A administradora de empresas Ana Clara Magalhães, 34, trabalhou por 5 anos em uma multinacional e passou todo esse período sob o comando de uma poderosa. A convivência não foi fácil. Achei que seria muito melhor ser comandada por alguém que entende o mundo feminino. Mas a competitividade era super agressiva. Além dos assuntos de trabalho, competíamos em tudo: roupa, peso, namorados, viagens. Era sempre um ringue, lembra ela.

A assombrosa cultura machista tem lá a sua culpa. Mulheres sempre foram encaradas como incompetentes, frágeis e burras. Para mostrar que nada disso fazia sentido, muitas delas resolveram ter a mão de ferro e o pulso firme. E a probabilidade de soar como exagero era grande demais. Chefe mulher tem mais dificuldade para se impor e tem de se mostrar muito preparada e com conhecimento acima dos subordinados. O subordinado vê com desconfiança o conhecimento da chefe e isso facilita uma contestação, explica Lino Resende, especialista em Comunicação Empresarial e Mestre em História Política.

Eles dizem

O economista Paulo Moraes, 38, teve boas experiências com chefes mulheres. Mas, se pudesse escolher, seria sempre comandado por homens. Elas são 8 ou 80. Algumas eram emotivas demais, outras duronas. Parece que sentiam dificuldade em liderar uma equipe. Uma fala mais grosseira podia ser motivo de chateação para elas ou motivo de demissão para a gente, os cuecas do escritório, comenta Moraes.
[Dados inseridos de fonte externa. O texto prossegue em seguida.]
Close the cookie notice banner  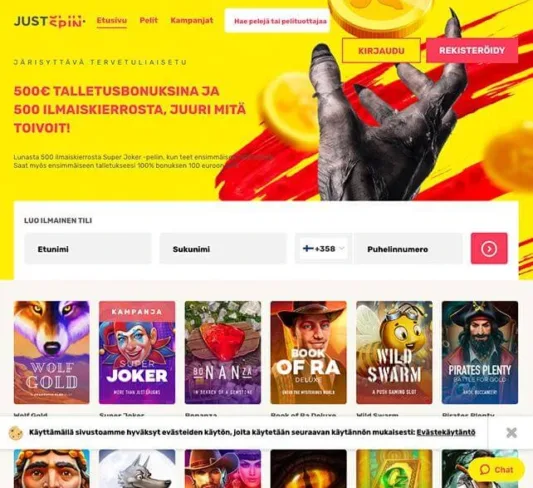pyautogui.click(x=511, y=433)
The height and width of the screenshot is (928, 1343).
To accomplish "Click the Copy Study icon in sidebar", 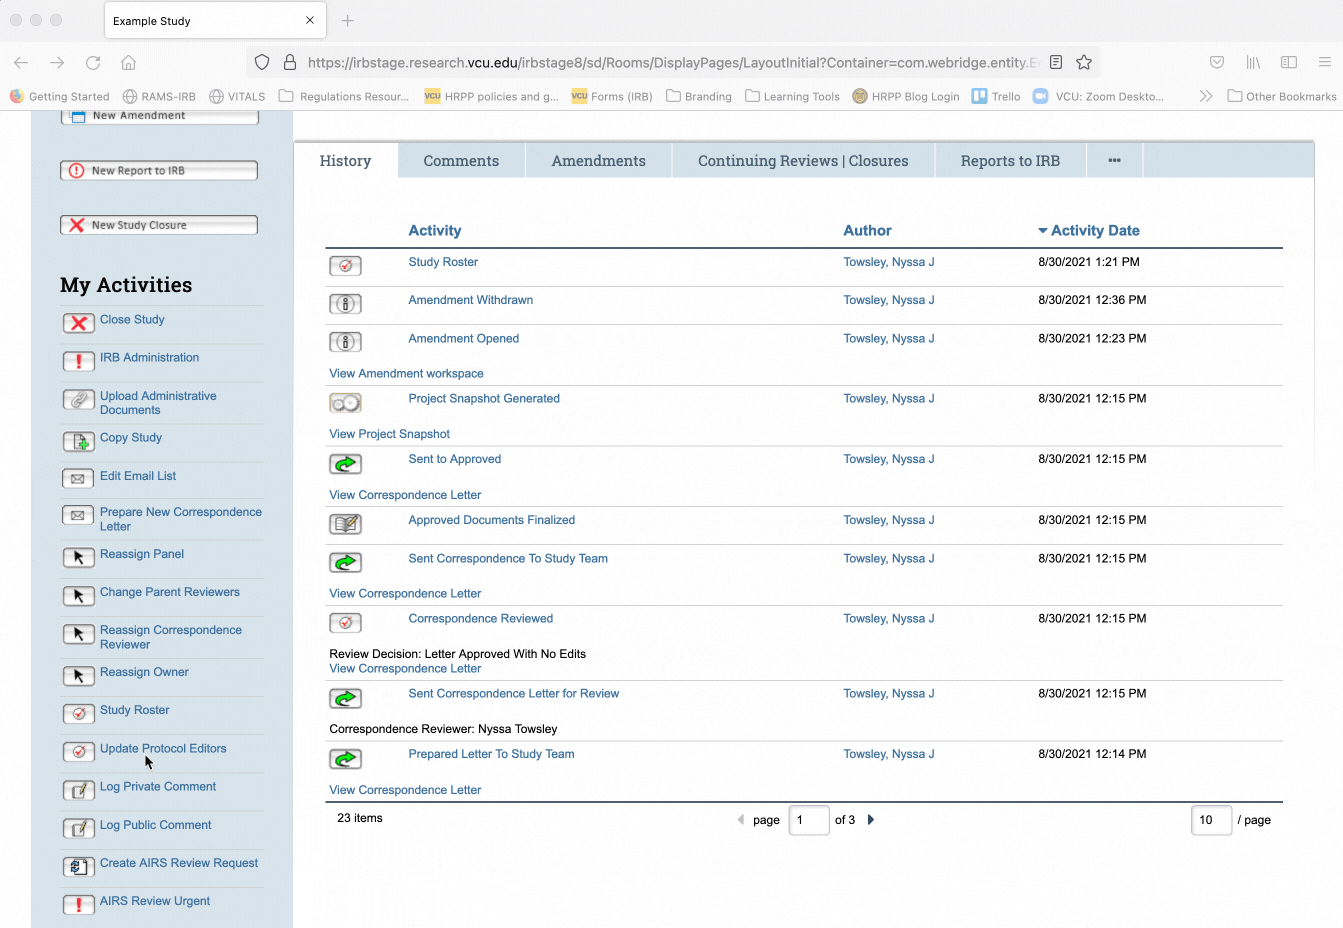I will click(79, 441).
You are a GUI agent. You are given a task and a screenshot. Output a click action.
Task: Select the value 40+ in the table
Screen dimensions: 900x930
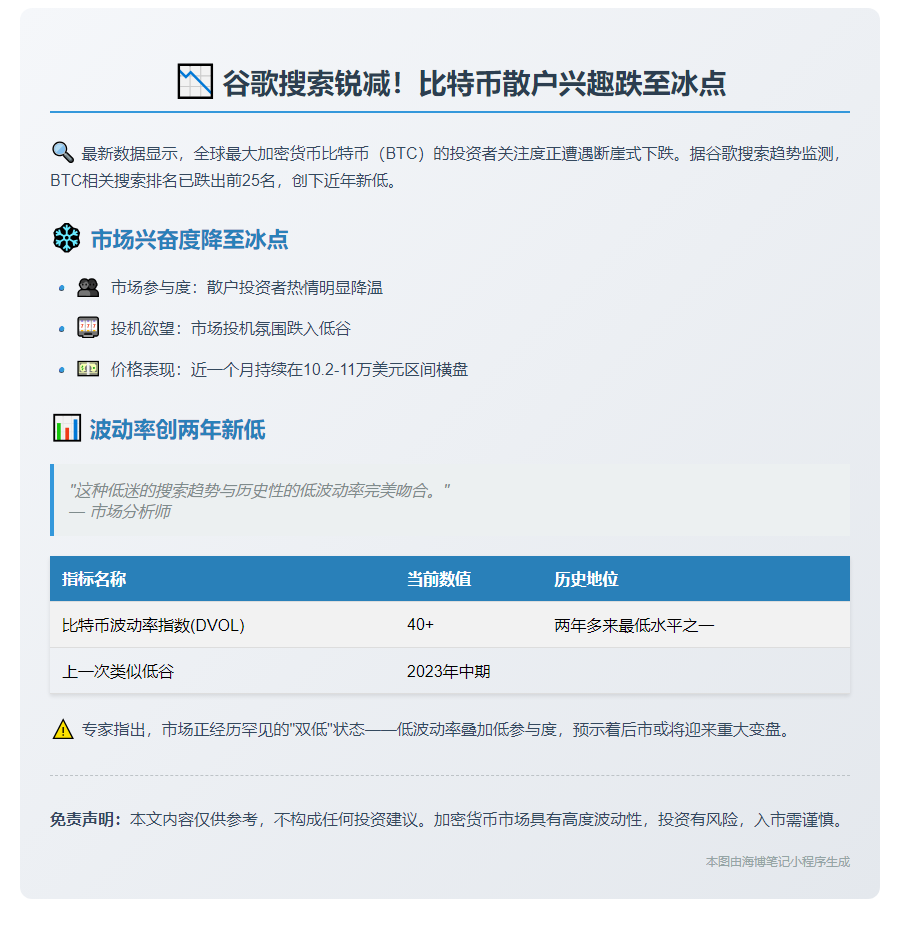(x=419, y=624)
O preconceito já enraizado na grande maioria da população bloqueia o olhar do empregado para o empregador. A impressão, de início, é que as mulheres são menos competentes que os homens. E é isso que pode levar o subordinado à contestação ou ao não acatamento de uma orientação. Por isso a necessidade das mulheres demonstrarem, mais do que os homens, sua competência, explica o especialista.

A presença de mulheres nos cargos de liderança aumenta a cada dia, mas ainda é pequeninha se comparada aos homens. E isso traz características fortes na sua atuação. Ainda há machismo. E ainda há prevalência dos homens. Daí, a maior dificuldade das mulheres, conta Lino Rezende.

Ponto de vista

Mas será que essa preferência também não depende do que cada empregado espera do seu chefe? Não vejo a questão como sendo de pontos negativos ou positivos de cada um, mas da forma de abordagem que homens e mulheres têm. As mulheres são mais detalhistas e negociadoras. Os homens são mais diretos e autoritários, comenta Lino.

O importante é fugir um pouco das comparações e entender as diferenças. Homens e mulheres não são iguais e isso só tem que trazer benefícios ¿ tanto para quem comanda como para quem é comandado.